Prev: Cisco VPN client fails to connect
Next: Share windows partitions on Ubuntu server from Ubuntu Client?
From: Rahul on 10 Jul 2010 17:38 I did a tcpdump like so: tcpdump -c 1000 -ennqti eth3 \( arp or icmp \) In a one minute period I get 1000 ARP requests. Is this normal? I reproduce below the traffic in case this helps diagnosis. The network is static, no new devices are being added or removed. The MAC<->IP association is also static. Why is there such a lot of ARP traffic or is this normal? The network has ~265 servers. There is only a single physical network but twin subnets: 10.0.x.x (primary traffic) and 172.16.x.x (monitoring). i.e. each server has a single physical card but it reponds to two MAC and IP addresses. Would increasing the size of my ARP cache be a solution? I'm a bit confused because (as I understant ARP caching) my ARP cache size is set to 512 or 1024 (not sure which) but the actual ARP table seems to have only 265 entries (values below).
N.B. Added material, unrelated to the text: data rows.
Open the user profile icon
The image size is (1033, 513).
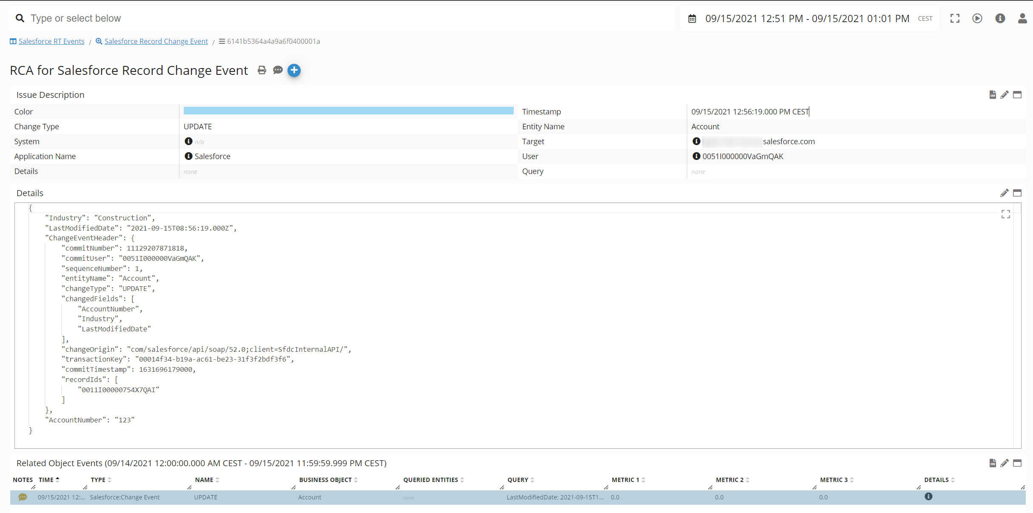click(x=1022, y=18)
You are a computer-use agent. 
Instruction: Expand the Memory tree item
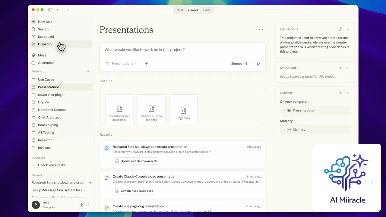tap(284, 130)
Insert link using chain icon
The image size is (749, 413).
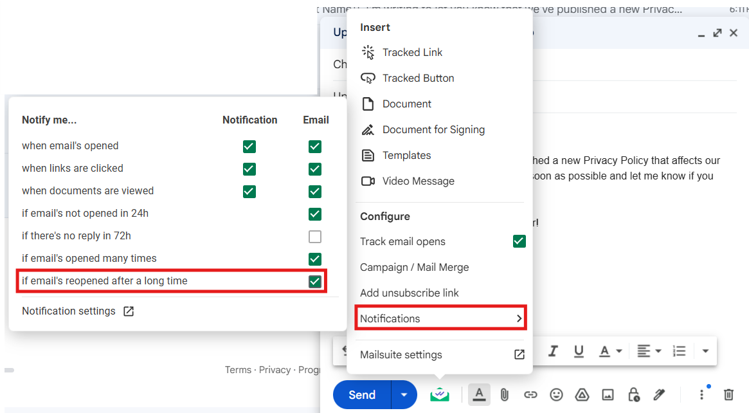point(530,394)
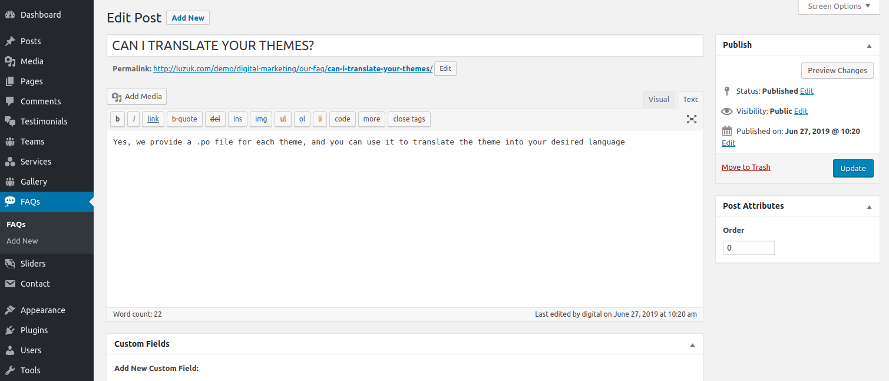Viewport: 889px width, 381px height.
Task: Click the Update button
Action: (x=852, y=168)
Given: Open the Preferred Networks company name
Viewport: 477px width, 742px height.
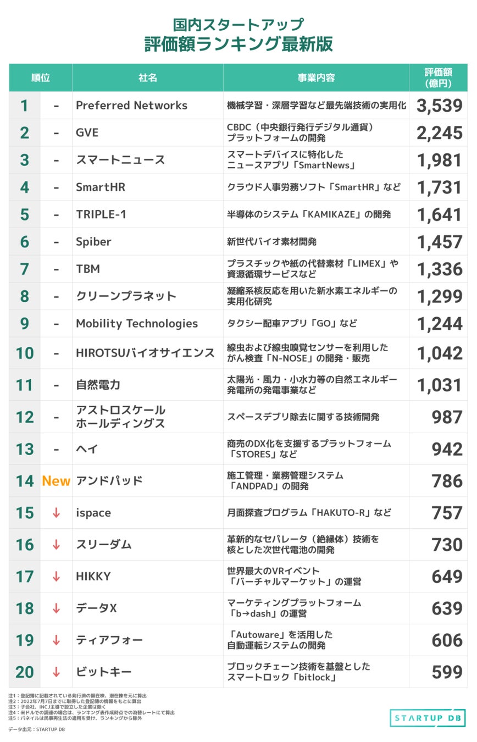Looking at the screenshot, I should tap(131, 106).
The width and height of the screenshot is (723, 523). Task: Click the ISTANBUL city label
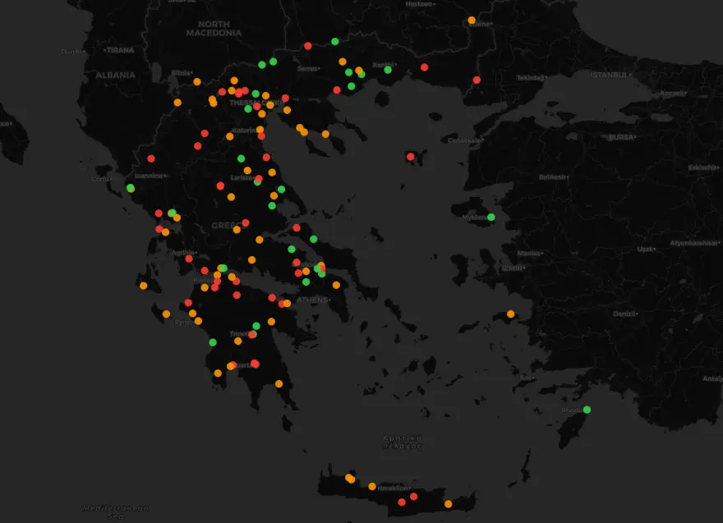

Or is my understanding of ARP wrong? cat /proc/net/arp | wc -l 265 ip neigh | wc -l 264 cat /proc/sys/net/ipv4/neigh/default/gc_thresh2 512 cat /proc/sys/net/ipv4/neigh/default/gc_thresh3 1024 ############################ 00:26:b9:58:ec:29 > ff:ff:ff:ff:ff:ff, ARP, length 60: arp reply 172.16.2.5 is-at 00:26:b9:58:ec:29 00:26:b9:58:ec:2a > 00:26:b9:58:d7:2f, ARP, length 60: arp who-has 10.0.3.2 tell 10.0.0.11 00:26:b9:58:ec:2c > ff:ff:ff:ff:ff:ff, ARP, length 60: arp reply 172.16.0.11 is-at 00:26:b9:58:ec:2c 00:26:b9:58:ec:48 > 00:26:b9:58:d7:2f, ARP, length 60: arp who-has 10.0.3.2 tell 10.0.1.66 00:26:b9:58:ec:4a > ff:ff:ff:ff:ff:ff, ARP, length 60: arp reply 172.16.1.66 is-at 00:26:b9:58:ec:4a 00:26:b9:58:ec:56 > ff:ff:ff:ff:ff:ff, ARP, length 60: arp reply 172.16.1.12 is-at 00:26:b9:58:ec:56 00:26:b9:58:ec:5a > 00:26:b9:58:d7:2f, ARP, length 60: arp who-has 10.0.3.2 tell 10.0.0.52 ################################ -- Rahul
From: Chris Cox on 10 Jul 2010 21:15 Rahul wrote: > I did a tcpdump like so: > > tcpdump -c 1000 -ennqti eth3 \( arp or icmp \) > > In a one minute period I get 1000 ARP requests. Is this normal? I > reproduce below the traffic in case this helps diagnosis. The network is > static, no new devices are being added or removed. The MAC<->IP > association is also static. Why is there such a lot of ARP traffic or is > this normal? In general, I'd say pretty normal. Things are always making queries... who-has messages abound, as well as i-have messages.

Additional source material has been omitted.